¿POR QUÉ SE COMEN CONEJOS Y  HUEVOS DE CHOCOLATE EN PASCUA?

La Pascua es una celebración muy importante en muchos países alrededor del mundo. Se recuerda la historia de Jesús, quien según la religión cristiana, murió en la cruz y resucitó al tercer día. Es un momento en el que las personas se reúnen para recordar esta historia y compartir la reflexión, felicidad y alegría.

Durante este acontecimiento, un personaje resalta entre la algarabía. Se trata de un animal, el conejo, que lo podemos encontrar en diferentes versiones, desde chocolates hasta en películas que intentan mostrar su historia a chicos y grandes.

El Conejo de Pascua es un personaje popular en la celebración de estas fechas vincula a la Semana Santa, especialmente en América del Norte y Europa, se cree en la tradición de este animal que proviene de la antigua mitología germánica, donde se creía que la liebre era un símbolo de abundancia, fertilidad y renovación.

Existen varios relatos que intentan explicar el origen. Uno de los más populares es que este pequeño animal fue testigo de la muerte y resurrección de Jesús. Este se quedó sorprendido por el mar de personas que esperan el regreso del hijo de Dios que pernoctó con ellos para verlo.

Se narra que él llegó a ver cómo resucitaba entre los muertos, pero como no podía hablar, atinó a pintar unos huevos y a hacerlos rodar para llevar alegría a las personas. Otra se relaciona a la historia de una mujer humilde, quien no tenía dinero para comprar chocolate a sus hijos.

Al verlos tristes, se le ocurrió pintar unos huevos y esconderlos para que ellos puedan encontrarlos. Cuando los nenes iniciaron la búsqueda, vieron un conejo merodeando, por lo que asociaron que él los había escondido.
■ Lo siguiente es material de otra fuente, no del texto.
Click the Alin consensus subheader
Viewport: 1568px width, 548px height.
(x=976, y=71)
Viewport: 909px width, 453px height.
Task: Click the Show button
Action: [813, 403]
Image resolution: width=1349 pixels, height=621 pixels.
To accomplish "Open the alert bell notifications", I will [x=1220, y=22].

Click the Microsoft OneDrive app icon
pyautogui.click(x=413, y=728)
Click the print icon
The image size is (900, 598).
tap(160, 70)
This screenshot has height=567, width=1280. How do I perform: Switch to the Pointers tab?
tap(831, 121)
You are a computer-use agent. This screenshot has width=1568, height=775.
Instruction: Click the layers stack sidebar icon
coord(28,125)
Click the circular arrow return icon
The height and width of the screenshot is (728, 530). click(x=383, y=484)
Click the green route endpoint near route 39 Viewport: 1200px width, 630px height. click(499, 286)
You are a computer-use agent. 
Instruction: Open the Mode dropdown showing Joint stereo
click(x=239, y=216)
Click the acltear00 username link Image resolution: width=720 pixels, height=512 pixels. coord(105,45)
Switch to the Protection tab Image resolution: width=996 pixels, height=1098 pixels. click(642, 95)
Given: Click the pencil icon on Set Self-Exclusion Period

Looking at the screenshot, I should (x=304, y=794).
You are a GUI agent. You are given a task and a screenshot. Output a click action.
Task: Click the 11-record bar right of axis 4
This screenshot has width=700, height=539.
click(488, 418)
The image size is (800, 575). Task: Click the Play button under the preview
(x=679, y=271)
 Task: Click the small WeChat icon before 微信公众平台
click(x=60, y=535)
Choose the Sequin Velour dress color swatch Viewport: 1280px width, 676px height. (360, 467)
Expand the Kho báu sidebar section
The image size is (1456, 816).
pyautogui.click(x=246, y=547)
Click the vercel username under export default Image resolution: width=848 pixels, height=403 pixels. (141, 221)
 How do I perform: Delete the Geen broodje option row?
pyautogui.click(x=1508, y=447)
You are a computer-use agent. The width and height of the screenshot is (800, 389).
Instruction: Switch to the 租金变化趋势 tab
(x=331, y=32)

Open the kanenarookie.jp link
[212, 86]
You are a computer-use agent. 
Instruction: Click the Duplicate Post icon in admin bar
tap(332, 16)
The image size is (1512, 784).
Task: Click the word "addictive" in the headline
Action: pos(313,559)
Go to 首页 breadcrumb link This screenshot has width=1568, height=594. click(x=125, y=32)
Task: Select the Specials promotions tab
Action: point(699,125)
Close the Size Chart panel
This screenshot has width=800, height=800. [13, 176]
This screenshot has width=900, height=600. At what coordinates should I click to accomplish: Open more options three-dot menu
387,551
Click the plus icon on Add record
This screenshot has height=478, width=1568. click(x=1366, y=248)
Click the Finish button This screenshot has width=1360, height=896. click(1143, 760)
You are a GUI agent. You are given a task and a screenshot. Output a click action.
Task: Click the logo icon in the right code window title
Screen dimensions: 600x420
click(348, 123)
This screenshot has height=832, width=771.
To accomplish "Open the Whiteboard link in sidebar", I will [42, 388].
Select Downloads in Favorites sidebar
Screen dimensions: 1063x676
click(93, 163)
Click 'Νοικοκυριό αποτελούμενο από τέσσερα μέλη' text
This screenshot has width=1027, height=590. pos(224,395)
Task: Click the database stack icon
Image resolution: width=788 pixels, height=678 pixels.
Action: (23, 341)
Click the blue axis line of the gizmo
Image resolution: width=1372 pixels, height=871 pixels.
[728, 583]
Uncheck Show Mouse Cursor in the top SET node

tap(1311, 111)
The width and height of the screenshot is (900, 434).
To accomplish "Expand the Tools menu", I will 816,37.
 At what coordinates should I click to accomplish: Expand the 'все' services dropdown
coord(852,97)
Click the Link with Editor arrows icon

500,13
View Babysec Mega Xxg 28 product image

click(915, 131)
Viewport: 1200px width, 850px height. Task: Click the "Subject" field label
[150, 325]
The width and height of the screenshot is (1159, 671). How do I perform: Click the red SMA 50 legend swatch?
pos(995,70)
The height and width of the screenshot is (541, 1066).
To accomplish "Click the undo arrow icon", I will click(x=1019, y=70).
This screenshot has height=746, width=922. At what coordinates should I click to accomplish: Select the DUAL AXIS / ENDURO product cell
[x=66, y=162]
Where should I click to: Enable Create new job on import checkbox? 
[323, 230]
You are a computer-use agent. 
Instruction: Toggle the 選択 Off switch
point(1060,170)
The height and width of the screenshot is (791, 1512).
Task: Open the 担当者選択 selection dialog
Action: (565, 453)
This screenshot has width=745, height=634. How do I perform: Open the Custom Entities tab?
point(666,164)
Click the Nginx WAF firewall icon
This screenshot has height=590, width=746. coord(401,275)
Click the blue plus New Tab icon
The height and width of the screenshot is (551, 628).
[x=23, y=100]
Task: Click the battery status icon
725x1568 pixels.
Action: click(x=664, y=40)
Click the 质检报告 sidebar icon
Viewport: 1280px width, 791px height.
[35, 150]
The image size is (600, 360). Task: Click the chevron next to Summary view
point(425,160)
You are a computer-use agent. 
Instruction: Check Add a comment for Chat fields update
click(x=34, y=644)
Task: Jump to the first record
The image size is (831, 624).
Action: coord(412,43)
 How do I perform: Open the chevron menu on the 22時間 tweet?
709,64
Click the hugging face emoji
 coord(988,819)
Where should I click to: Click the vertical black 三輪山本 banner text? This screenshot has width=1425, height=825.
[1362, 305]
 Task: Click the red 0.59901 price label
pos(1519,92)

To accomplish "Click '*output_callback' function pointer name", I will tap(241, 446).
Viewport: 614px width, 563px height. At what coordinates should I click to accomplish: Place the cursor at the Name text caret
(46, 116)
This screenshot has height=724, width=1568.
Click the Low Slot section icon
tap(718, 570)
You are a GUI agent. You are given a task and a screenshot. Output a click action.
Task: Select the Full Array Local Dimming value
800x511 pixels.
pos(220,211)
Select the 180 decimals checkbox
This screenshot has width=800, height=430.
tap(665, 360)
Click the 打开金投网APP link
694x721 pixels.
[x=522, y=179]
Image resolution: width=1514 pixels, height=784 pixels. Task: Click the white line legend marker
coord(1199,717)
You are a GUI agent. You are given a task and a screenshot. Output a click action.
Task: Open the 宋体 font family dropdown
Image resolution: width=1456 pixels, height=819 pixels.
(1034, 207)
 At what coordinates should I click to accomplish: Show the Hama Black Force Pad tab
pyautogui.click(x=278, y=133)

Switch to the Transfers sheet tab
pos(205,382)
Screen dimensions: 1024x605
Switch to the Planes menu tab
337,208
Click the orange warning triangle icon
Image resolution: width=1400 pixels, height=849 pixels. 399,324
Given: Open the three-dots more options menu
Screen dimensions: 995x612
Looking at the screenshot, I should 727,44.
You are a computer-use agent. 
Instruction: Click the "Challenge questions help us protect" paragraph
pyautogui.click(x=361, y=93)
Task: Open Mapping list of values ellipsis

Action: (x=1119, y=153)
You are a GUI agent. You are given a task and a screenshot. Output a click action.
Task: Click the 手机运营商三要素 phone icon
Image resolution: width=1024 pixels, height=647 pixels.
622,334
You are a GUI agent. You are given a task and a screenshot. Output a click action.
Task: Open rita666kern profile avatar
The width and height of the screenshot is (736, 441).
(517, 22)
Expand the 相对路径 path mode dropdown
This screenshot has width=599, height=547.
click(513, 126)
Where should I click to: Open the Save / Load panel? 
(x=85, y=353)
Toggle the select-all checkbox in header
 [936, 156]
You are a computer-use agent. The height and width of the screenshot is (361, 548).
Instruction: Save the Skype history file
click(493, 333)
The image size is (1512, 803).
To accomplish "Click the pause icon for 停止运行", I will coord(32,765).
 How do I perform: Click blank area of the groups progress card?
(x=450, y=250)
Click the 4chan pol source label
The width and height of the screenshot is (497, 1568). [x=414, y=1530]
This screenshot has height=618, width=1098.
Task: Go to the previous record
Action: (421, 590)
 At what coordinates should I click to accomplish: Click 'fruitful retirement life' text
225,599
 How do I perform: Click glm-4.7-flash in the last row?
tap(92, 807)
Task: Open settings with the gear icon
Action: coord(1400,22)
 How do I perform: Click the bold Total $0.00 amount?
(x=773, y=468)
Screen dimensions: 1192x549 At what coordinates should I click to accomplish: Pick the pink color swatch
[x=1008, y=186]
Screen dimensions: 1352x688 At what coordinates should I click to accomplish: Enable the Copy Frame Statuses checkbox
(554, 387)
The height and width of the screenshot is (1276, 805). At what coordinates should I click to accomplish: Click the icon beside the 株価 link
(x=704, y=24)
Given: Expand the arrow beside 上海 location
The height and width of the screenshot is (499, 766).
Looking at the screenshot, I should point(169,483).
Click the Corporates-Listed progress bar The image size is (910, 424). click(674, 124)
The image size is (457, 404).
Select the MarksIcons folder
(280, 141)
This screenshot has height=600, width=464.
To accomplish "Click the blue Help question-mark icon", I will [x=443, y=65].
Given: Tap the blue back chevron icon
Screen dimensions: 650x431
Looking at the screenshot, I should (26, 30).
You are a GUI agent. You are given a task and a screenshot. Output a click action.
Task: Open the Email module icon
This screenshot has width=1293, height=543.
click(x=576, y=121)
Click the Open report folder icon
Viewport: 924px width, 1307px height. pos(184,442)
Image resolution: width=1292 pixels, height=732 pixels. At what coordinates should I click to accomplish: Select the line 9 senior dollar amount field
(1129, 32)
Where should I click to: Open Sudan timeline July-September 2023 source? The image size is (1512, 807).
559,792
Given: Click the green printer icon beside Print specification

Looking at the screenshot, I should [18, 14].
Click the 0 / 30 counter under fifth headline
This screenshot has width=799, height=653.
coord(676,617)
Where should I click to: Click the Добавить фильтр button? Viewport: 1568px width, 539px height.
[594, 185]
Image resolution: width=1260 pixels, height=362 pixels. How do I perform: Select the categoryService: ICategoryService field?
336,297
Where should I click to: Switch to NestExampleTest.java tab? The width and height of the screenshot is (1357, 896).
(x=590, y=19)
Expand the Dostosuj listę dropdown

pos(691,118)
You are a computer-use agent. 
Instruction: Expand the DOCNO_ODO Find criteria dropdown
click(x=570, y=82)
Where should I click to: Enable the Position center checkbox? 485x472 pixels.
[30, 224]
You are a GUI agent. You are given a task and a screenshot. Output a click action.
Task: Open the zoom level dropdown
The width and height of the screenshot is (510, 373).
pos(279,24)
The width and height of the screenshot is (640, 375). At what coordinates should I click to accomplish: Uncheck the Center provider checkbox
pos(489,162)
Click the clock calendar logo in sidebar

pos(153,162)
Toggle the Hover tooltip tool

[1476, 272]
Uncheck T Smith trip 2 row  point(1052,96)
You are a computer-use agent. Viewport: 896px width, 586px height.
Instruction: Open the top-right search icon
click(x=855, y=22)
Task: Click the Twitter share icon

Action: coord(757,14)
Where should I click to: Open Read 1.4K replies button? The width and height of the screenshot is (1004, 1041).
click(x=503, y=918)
No se ha identificado una razón religiosa específica que explique por qué los conejos empezaron a ser vinculados con la celebración de la Pascua. Sin embargo, se tiene constancia de que en el siglo XVII ya existían escritos en Alemania que hacían mención a un conejo llamado “Oschter Haws”, el cual entregaba huevos a los niños que se portaban bien.

Se cree que algunos niños dejaban zanahorias en los nidos para que este personaje pudiera alimentarse mientras hacía su reparto de obsequios. Con el tiempo, esta leyenda fue evolucionando hasta convertirse en el conocido Conejo de Pascua que conocemos en la actualidad.

En síntesis, al ser animales de alta capacidad reproductiva, representaban la llegada de la primavera y la fertilidad tras el invierno (lo contrario al hemisferio sur dónde vivimos), se vinculó a la resurrección cristiana de Jesús por representar la vida nueva pero su origen no es religioso, se integró a la festividad popular como un símbolo de alegría y, posteriormente, comercializado en chocolate.